Déjà-vu
Die Tür quietscht, als ich sie aufstoße. Ein langer Gang, Neonlicht, Wände in einem blassen Grau.
Ich weiß sofort: Hier war ich schon einmal.
Doch das stimmt nicht. Ich war noch nie in diesem Gebäude.
Die Schritte hallen wie ein Metronom. Rechts eine Glastür, dahinter ein Treppenhaus.
Links ein alter Getränkeautomat, leer, dunkel. Genau so habe ich es gesehen- nur wann?
Mein Herz schlägt schneller. Ich könnte schwören, dass ich gleich jemanden um die Ecke auftauchen sehe.
Und tatsächlich: Ein Mann mit rotem Schal und düsterem Blick tritt hervor. Sein Blick streift mich, als erkenne auch er etwas. "Du schon wieder" kommt in einer grimmigen Stimme aus seinem trockenen Mund.
Mir stockt der Atem. Ich öffne den Mund, doch kein Wort kommt heraus.
Ich blinzle. Plötzlich ist der Gang leer. Kein roter Schal. Nur das Surren der Neonröhren.
Ich renne vorwärts, stoße mich an der Wand, spüre den kalten Beton an meiner Haut vorbeischleifen.
Wieder ein Automat, diesmal auf der anderen Seite.
Mein Handy vibriert. Eine Nachricht: "Wo bleibst du"?
Genau denselben Satz habe ich gestern gelesen. Oder war es vor einer Woche? Ich errinere mich an die Worte, noch bevor sie überhaupt auf dem Display erscheinen.
Langsam begreife ich: Ich gehe nicht einfach durch diesen Gang. Der Gang geht durch mich. Jede Entscheidung, jede Wendung habe ich schon einmal getroffen. Vielleicht laufe ich in einer Schleife, vielleicht ist mein Leben nur eine Wiederholung und ich erkenne gerade zum ersten Mal den Riss im Muster.

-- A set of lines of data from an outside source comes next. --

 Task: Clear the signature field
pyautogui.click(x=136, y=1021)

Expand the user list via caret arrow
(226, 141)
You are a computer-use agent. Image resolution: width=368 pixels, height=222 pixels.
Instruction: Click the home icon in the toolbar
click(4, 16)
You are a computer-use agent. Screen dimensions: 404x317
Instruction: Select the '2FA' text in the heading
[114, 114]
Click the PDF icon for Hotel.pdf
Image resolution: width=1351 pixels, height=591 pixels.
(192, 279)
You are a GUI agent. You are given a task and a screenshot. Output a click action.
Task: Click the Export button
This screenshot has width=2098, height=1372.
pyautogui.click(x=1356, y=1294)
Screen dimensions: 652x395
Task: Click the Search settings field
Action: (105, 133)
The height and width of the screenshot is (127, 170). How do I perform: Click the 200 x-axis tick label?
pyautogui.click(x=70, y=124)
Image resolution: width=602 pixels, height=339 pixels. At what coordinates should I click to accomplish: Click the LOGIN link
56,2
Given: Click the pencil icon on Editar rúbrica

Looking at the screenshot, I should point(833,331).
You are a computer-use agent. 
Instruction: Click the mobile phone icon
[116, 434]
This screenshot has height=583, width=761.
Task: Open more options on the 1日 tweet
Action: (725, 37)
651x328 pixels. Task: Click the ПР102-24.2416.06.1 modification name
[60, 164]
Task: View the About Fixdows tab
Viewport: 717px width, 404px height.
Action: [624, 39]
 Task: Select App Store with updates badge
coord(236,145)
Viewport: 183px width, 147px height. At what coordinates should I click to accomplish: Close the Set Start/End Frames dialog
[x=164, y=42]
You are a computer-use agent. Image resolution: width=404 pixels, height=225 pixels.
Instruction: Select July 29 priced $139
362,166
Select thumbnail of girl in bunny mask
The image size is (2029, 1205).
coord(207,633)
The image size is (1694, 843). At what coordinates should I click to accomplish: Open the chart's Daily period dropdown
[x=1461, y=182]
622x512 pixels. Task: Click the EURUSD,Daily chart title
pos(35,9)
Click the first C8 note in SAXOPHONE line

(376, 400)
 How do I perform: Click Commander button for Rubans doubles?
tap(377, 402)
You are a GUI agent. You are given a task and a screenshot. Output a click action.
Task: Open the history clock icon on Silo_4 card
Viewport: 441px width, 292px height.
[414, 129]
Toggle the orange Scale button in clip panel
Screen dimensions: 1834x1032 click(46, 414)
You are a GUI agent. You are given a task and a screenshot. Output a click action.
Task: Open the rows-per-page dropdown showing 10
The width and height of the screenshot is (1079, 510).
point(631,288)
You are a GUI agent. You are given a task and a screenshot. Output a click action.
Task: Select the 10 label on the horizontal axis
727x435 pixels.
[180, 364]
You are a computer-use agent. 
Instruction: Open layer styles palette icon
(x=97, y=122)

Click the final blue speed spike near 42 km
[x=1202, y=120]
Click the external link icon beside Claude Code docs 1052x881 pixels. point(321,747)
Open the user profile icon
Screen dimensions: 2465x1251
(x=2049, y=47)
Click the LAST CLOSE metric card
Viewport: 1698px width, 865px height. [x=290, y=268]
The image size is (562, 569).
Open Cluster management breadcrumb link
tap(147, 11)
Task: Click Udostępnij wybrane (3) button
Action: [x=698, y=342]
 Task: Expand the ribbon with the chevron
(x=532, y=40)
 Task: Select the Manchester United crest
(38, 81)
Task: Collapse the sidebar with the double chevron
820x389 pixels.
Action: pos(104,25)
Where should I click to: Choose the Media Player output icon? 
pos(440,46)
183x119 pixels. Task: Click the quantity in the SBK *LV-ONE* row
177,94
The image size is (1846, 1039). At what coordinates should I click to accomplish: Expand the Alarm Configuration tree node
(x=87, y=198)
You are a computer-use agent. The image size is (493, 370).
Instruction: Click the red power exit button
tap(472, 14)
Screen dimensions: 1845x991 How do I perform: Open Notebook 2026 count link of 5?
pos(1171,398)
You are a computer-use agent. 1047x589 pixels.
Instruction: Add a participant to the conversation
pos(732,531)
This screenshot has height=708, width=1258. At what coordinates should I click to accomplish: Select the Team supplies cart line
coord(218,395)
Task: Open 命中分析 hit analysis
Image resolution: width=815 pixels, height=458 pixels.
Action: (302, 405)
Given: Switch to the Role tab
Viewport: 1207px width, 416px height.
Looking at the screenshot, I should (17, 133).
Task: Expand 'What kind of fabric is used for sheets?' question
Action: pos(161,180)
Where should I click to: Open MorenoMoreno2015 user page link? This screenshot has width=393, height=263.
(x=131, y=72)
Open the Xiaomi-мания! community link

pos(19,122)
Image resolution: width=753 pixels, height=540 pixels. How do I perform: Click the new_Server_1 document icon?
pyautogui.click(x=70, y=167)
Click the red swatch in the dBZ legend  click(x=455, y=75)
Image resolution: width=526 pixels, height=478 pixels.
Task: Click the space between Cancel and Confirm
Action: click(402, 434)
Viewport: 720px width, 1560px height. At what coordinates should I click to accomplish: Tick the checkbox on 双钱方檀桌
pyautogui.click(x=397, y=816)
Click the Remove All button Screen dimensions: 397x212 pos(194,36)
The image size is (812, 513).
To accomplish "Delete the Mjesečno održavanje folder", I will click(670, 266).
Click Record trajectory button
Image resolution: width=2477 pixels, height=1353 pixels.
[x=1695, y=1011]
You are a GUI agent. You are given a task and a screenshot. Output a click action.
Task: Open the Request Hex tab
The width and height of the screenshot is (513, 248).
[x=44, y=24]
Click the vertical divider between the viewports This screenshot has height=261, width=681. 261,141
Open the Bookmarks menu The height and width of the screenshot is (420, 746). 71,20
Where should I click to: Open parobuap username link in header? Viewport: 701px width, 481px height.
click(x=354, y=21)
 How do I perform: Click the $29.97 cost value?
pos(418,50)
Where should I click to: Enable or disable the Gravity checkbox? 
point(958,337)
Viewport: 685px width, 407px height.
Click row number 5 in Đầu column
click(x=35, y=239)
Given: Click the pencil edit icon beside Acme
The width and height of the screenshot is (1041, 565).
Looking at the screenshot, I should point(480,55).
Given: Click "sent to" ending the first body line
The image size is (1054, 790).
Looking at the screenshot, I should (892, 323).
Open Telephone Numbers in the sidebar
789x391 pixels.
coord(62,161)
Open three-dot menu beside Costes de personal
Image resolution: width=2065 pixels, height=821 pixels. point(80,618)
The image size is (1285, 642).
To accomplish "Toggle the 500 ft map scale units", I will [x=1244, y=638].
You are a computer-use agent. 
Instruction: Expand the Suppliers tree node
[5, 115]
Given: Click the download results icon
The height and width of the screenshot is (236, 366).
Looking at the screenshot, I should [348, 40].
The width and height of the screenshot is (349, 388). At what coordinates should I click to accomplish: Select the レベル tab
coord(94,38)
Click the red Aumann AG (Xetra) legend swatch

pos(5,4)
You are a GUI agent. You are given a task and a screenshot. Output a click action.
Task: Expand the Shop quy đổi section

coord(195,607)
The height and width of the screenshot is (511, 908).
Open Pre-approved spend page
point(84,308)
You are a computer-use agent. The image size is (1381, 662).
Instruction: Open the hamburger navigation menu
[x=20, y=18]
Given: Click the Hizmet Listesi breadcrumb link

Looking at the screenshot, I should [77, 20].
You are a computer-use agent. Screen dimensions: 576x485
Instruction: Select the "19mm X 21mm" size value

Ich bleibe stehen, presse die Stirn gegen die Wand. Kalter Stein, rau. Wirklich? Oder auch nur ein Echo?
Dann höre ich Schritte hinter mir. Schwer, gleichmäßig. Ich drehe mich um.
Es ist wieder der Mann mit dem roten Schal.
Er sagt nichts, doch lächelt er so als wären wir uns schon hunderte male begegnet.